START Provided data

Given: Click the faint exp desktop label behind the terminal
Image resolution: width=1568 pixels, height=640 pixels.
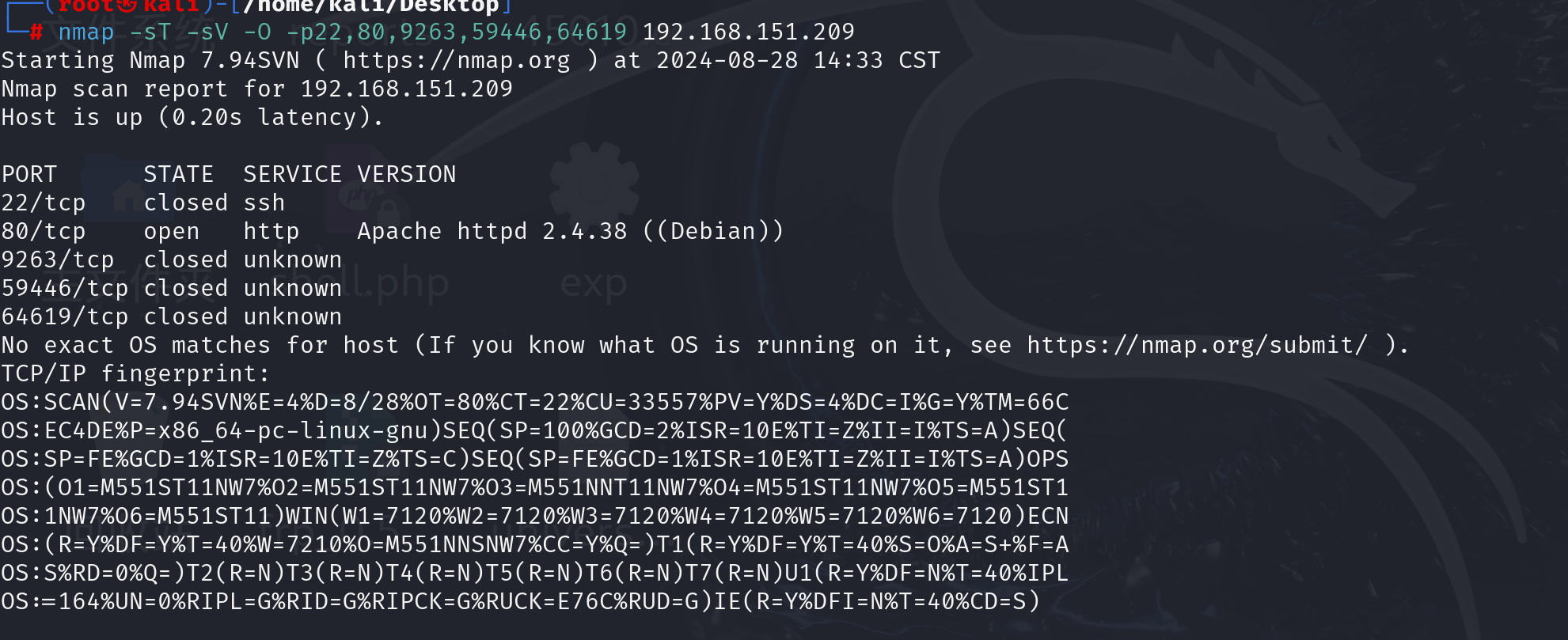Looking at the screenshot, I should [x=594, y=283].
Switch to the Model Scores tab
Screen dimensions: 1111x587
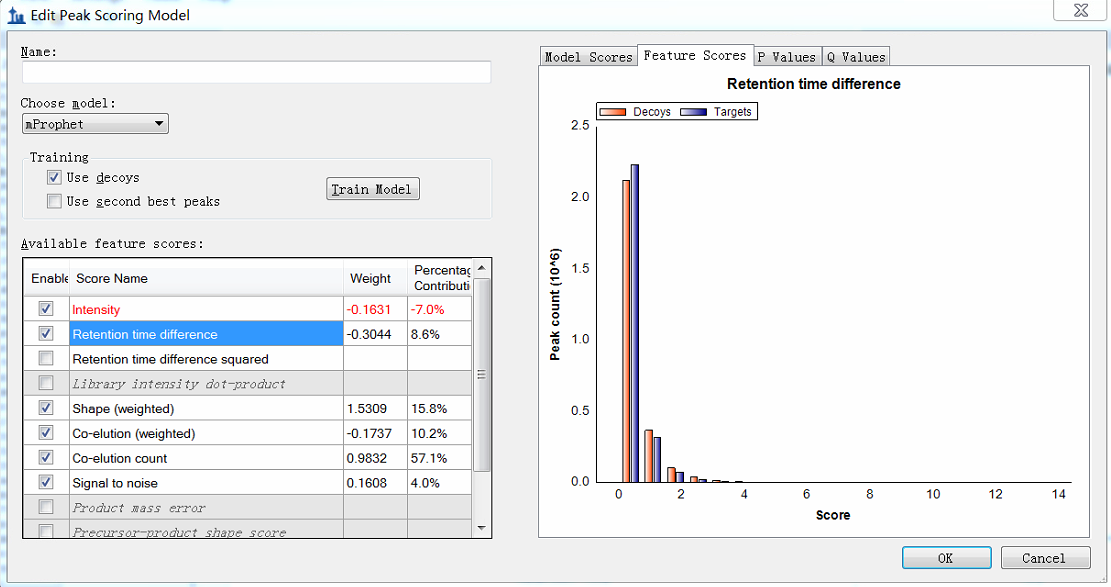(x=588, y=57)
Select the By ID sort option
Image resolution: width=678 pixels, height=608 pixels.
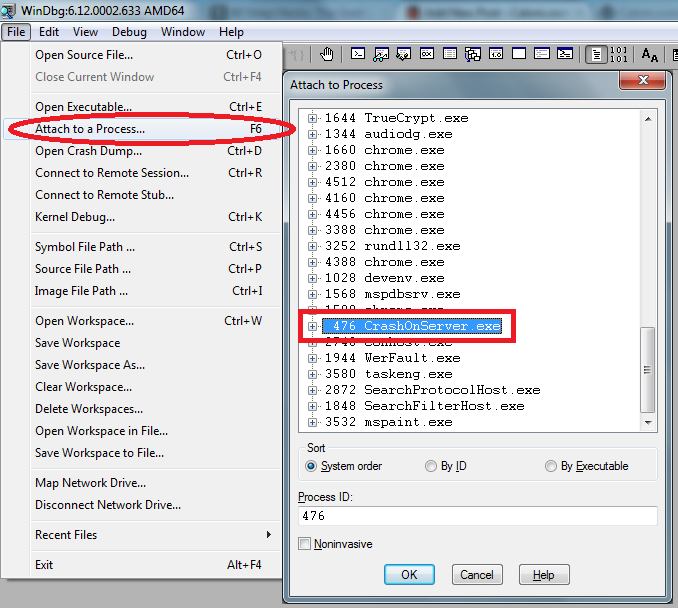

END Provided data

# Task:
Exactly as written above, print every line of the data but not its pictures.

# Answer below:
Given: Click the faint exp desktop label behind the terminal
Image resolution: width=1568 pixels, height=640 pixels.
Looking at the screenshot, I should [x=594, y=283].
Switch to the Model Scores tab
Screen dimensions: 1111x587
(x=588, y=57)
Select the By ID sort option
Image resolution: width=678 pixels, height=608 pixels.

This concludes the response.